■ Reading text ■
┄┄┄┄┄┄┄┄┄┄┄┄┄┄┄┄┄┄┄┄
Tackling Debt, pt 1
Last week I wrote about Fundamental vs Significant, but only gave a single, simplified example of how that distinction can clarify a complex information landscape. Let’s examine this more deeply with a peek into our everyday lives to a place where you likely have your own experiences of complex prioritization – Debt Management. If you aren’t curious enough about this particular distinction or debt management in general then this is a good point to get off this bus. :)
First, a quick recap of Fundamental vs Significant. This distinction is often helpful to bring to bear when you have a list of multiple things or goals that are “important.” The Fundamental items are important in that they are the building blocks, the non-negotiable, the first things first items. These are “important” because without them taken care of we can’t really do anything else. The Significant items are the end goals, the desired outcomes, or things that answer the “why” questions. These are often the whole point of orienting towards the list in the first place.
┄┄┄┄┄┄┄┄┄┄┄┄┄┄┄┄┄┄┄┄
■ Short task ■
In the text on tackling debt, which area of everyday life is chosen for a deeper look at the distinction between Fundamental and Significant? The records after this text are separate material and have no connection to it.
┄┄┄┄┄┄┄┄┄┄┄┄┄┄┄┄┄┄┄┄
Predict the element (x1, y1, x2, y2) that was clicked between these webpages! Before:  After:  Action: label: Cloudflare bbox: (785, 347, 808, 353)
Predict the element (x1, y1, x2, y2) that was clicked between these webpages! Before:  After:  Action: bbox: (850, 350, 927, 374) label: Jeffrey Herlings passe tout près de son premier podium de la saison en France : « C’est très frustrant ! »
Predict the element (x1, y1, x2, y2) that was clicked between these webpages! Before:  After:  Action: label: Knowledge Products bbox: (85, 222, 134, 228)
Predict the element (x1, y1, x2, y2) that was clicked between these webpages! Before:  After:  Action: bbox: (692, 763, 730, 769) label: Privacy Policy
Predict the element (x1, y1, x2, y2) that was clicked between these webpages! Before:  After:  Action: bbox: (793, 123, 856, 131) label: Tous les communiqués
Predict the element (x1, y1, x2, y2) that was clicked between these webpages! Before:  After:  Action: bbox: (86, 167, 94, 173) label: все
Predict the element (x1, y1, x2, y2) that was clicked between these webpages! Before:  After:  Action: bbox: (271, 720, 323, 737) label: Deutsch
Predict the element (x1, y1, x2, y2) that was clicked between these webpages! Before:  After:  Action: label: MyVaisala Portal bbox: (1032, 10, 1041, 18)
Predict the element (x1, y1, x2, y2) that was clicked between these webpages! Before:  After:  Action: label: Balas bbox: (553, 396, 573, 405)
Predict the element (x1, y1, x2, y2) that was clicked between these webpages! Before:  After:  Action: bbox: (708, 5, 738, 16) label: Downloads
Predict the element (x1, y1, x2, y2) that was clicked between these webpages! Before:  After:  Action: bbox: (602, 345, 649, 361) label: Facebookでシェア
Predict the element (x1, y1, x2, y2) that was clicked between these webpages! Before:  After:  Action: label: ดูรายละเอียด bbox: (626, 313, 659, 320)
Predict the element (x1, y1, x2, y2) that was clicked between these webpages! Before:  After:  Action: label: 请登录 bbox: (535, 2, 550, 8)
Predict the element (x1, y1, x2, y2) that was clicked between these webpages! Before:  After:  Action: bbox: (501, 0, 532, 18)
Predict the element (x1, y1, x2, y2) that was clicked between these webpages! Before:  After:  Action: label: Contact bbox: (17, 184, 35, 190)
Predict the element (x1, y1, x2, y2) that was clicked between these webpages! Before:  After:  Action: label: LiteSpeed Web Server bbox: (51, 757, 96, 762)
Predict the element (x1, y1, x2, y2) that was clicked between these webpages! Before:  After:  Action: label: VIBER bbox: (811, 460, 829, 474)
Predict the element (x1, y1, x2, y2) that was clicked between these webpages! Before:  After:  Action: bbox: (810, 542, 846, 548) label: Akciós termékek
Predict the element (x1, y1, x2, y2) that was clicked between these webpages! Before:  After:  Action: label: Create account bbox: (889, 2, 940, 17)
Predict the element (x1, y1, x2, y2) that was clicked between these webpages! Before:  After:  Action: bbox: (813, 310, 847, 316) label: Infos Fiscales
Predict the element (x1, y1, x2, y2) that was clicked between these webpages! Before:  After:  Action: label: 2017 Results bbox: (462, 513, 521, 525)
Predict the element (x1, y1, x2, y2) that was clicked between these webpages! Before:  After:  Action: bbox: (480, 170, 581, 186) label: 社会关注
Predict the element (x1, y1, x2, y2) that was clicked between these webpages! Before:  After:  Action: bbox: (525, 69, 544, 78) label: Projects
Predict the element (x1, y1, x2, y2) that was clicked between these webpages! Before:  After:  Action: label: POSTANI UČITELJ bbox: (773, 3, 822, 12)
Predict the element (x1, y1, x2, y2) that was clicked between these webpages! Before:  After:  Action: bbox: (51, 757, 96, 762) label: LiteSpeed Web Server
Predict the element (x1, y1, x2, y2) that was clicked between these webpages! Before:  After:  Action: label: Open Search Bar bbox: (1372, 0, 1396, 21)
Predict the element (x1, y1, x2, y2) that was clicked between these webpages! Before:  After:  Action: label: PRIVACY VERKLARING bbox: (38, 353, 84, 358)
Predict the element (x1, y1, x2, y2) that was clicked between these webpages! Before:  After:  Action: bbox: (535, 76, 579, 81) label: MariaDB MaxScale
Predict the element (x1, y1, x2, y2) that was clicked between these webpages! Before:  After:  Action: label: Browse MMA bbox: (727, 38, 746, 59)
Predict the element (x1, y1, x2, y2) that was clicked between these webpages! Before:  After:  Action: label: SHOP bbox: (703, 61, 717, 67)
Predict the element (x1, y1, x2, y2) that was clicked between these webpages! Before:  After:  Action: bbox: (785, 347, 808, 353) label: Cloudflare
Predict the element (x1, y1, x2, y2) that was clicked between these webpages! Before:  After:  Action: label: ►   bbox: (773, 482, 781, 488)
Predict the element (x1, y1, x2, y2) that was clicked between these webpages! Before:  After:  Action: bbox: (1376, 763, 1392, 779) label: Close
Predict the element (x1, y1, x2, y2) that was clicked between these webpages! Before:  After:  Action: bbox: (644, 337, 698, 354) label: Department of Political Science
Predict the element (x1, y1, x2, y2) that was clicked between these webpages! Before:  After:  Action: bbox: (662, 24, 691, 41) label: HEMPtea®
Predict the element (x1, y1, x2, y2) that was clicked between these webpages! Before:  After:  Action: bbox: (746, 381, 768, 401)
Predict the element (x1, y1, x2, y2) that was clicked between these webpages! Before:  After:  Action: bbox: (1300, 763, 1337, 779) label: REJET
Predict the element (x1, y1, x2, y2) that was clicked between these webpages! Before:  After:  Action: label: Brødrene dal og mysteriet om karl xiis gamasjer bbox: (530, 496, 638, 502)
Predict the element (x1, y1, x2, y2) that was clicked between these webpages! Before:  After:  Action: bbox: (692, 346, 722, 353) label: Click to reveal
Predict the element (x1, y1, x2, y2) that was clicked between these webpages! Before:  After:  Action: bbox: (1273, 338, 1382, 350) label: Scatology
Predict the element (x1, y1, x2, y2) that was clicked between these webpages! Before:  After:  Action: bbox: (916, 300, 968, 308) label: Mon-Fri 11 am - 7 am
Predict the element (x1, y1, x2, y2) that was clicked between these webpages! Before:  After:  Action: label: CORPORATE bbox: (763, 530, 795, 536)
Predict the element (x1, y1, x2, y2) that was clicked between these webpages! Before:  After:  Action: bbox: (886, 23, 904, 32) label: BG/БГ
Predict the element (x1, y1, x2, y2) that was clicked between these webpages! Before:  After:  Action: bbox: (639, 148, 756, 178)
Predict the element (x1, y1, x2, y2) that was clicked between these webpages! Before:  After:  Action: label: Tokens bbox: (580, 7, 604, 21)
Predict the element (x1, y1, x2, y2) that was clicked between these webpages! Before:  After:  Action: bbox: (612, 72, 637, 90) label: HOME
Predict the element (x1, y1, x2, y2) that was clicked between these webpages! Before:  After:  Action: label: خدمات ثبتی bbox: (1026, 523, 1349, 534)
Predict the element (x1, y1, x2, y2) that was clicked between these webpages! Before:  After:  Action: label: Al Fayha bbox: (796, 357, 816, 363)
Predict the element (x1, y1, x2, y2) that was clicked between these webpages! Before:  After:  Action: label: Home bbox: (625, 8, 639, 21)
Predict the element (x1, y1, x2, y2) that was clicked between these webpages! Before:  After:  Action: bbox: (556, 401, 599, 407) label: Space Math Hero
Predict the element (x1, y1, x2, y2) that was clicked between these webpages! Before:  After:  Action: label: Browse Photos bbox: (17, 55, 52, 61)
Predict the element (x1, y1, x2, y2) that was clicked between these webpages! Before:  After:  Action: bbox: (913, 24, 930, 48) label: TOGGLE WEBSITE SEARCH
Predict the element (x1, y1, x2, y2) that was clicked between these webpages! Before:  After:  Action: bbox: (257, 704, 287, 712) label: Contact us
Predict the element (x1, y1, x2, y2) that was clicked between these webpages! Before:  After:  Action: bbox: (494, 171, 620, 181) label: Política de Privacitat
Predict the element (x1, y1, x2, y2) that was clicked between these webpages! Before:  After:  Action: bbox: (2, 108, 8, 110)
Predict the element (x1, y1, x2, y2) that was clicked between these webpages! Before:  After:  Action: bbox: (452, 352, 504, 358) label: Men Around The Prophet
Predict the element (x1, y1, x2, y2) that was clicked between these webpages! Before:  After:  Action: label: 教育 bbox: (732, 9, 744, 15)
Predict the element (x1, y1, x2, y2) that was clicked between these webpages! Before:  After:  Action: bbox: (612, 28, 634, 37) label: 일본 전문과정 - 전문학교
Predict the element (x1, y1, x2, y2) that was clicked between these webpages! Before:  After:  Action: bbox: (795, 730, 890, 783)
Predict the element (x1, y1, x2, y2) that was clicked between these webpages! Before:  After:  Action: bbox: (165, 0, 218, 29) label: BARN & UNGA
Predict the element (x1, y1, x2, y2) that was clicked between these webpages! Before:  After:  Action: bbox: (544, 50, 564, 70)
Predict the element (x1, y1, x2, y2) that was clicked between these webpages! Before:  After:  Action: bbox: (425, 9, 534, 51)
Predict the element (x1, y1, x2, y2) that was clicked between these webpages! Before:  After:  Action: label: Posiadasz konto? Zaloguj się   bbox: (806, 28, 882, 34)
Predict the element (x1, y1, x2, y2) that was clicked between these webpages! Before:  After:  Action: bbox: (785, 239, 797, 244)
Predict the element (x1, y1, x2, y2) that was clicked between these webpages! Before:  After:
┄┄┄┄┄┄┄┄┄┄┄┄┄┄┄┄┄┄┄┄
■ Response for this exercise ■
Debt management.